This year’s AWP conference was unique for me in a number of ways: not only was it the first time I’ve attended the conference on my home turf of Seattle, but it was also my first chance to enjoy the conference in a purely spectatorial role, as I wasn’t behind a table or booth but free-ranging in manner of a Pacific Northwest chicken. This conference also had a few trouble spots all its own, but at any moment when I could have entered crisis mode, someone met me with such generosity that I can’t help but share some words of gratitude:
When I learned that my publisher was unable to offer my book for sale at its booth this year, the wonderful women of Two Sylvia’s Press, Kelli Russell Agodon and Annette Spaulding-Convy, stepped in to make my book available at their booth. Their generosity in helping me make Burn This House available affirmed what I’ve always believe to be true about the poetry community: this is a literary ecosystem that runs on goodwill and graciousness. I can’t wait to pay forward the same kind of literary help in the future.
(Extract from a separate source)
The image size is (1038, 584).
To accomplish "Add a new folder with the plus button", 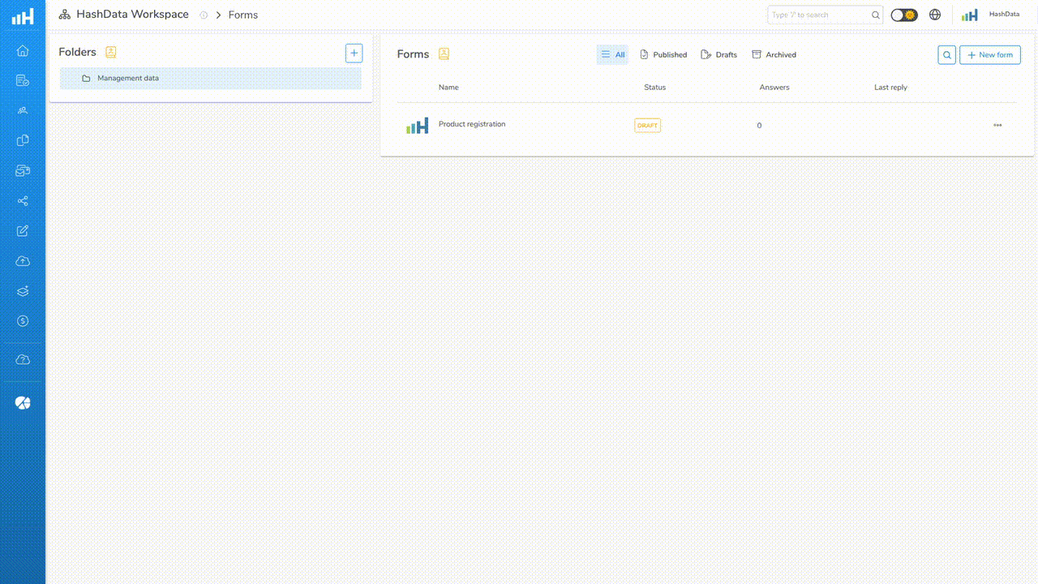I will 354,53.
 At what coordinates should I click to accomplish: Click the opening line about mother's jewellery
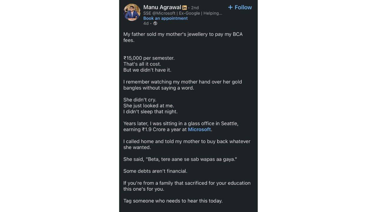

On the same day, Lori Hettler at The Next Best Book Club named Burn This House an author discussion title for March/April, and is facilitating a giveaway of ten copies of the book. If anyone wasn’t able to find the collection at AWP, not only is this a great chance to get the book, but also to get it for free! Details are available at the link. Many thanks to Lori for making this happen!
Next, Saturday saw me involved in a bizarre encounter on the bookfair floor; I thank my friend and teacher Bruce Holland Rogers for saying everything I feel needs saying about the situation here. Despite being confused, embarrassed, and generally startled by the incident, there’s room for gratitude in this situation, too. Not only did a number of people voice support for me after hearing about what had happened, but my writing partner, Tanya Chernov, also came running–literally–to my side after catching wind of the incident. She made sure I was unharmed, and helped me enjoy the rest of my AWP experience; she walked the bookfair with me for the remainder of the afternoon, and we had a good time with many good laughs, and I can happily report that, with her help and so many others’ kind words, I was able to truly enjoy my day despite one man’s ugly behavior.
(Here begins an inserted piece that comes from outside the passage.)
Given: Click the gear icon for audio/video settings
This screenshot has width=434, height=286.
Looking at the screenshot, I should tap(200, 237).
Saturday was also the launch of Tahoma Literary Review’s first reading period, and I was gratified to see a strong response to our call for submissions when I logged into our submittable system. I’m grateful for the authors who have entrusted us with their work, and I look forward to reading, publishing, and promoting their work in the days and months ahead.
So, in spite of the ups and downs of the conference, I leave AWP 2014 feeling that the experience was a success specifically because of the goodness of my literary community. I certainly hope that next year’s conference will go a bit more smoothly, but I have nothing but love for those who were so wonderful this week.